Nancy Boutilier may have begun her Anacapa Fellow month as Writer-in-Residence, but that surely wasn’t all she was, or for very long. In a matter of hours after alighting in early January, Ms. Boutilier had settled into Life @ Thach just about everywhere it plays out on campus, her embrace of the Thacher community energetic and total. Jam sessions with the improv group (she’s a guitarist, singer, and songwriter), hoops in the gym (she’s a player and a coach) and polar pool dips, open mic with the Literary Society, kitchen counter yammering with Open House regulars or any-old-mealtime conversation with students or faculty or both, shadowing a senior mucking a stall, loping into the hills on yet another new friend—
she saw, hungry-eyed,
every day of her stay
as the dropping of a bucket
deep, deep
into the well of this place,
where waters black
and hardly burbling far below
are clear as light on closer sight,
sustaining all who draw and drink.
(You see what she got us doing?!?)
During much of her time here, Ms. Boutilier—on a winter break from Oberlin College, where she is a Visiting Instructor in Rhetoric and Composition—was words-working and reaching out, over and over again, as a writer and a teacher. All month long, she sought and was sought by all levels of students, many teachers, both in and out of the English Department, in formal class and seminar settings and in less structured venues. She read her poems and answered questions about them. In workshops, she offered advice and encouragement (“If we don’t write it, it may disappear!” and “Where’s the tension—the things moving against each other?”), probed for our favorite words (melancholia, platypus ,myriad, octopus, pterodactyl, onomatopoeia, quotidian, zoom, soliloquy xenon, gobbledygook, bourgeois, linen ambidextrous, infinity, tabernacle), inviting us to fling them out. (“Great! Having favorite words, of course, predisposes you to be a writer.”) Which of what we’d shouted, if put to paper, would boomerang, which would hit some distant unseen target? She asked us to commit to all of them and just see.
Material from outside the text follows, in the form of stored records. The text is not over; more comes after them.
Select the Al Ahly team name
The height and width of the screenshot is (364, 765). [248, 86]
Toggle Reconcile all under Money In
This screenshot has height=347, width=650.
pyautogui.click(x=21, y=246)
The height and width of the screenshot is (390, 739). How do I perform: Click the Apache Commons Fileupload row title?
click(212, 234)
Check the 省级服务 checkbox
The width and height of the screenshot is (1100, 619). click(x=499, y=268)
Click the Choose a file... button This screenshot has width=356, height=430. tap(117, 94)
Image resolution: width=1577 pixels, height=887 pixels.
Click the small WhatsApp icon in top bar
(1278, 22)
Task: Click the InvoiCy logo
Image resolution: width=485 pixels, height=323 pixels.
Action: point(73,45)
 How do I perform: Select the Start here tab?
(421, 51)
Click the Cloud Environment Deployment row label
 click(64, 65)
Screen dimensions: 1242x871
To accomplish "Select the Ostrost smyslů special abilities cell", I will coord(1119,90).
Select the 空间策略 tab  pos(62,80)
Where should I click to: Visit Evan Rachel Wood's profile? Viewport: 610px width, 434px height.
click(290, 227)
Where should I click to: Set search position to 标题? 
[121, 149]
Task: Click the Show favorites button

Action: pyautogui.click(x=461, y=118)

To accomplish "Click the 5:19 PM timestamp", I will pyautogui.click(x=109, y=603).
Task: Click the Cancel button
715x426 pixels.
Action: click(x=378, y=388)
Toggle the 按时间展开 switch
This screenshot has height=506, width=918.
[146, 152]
During her quiet time in the Anacapa House, Ms. Boutilier was working on her own poetry and on a novel.
“I am not a writer,” Ms. Boutilier said by way of introduction at her first Assembly, “until I sit down and write. But I don’t want to be. I want to do! I hope you will join me in living in action verbs this month.” Many in our community jumped into that action, and became more confident, more prolific out of the leap. Hands clapping for many, many minutes at the end of her farewell to us was the final do-ing—and a send-off in keeping with that original exhortation.
Ms. Boutilier is the author of two collections of poems, According to her Contours (1992) and On the Eighth Day Adam Slept Alone: New Poems (2000); her work is also present in several anthologies.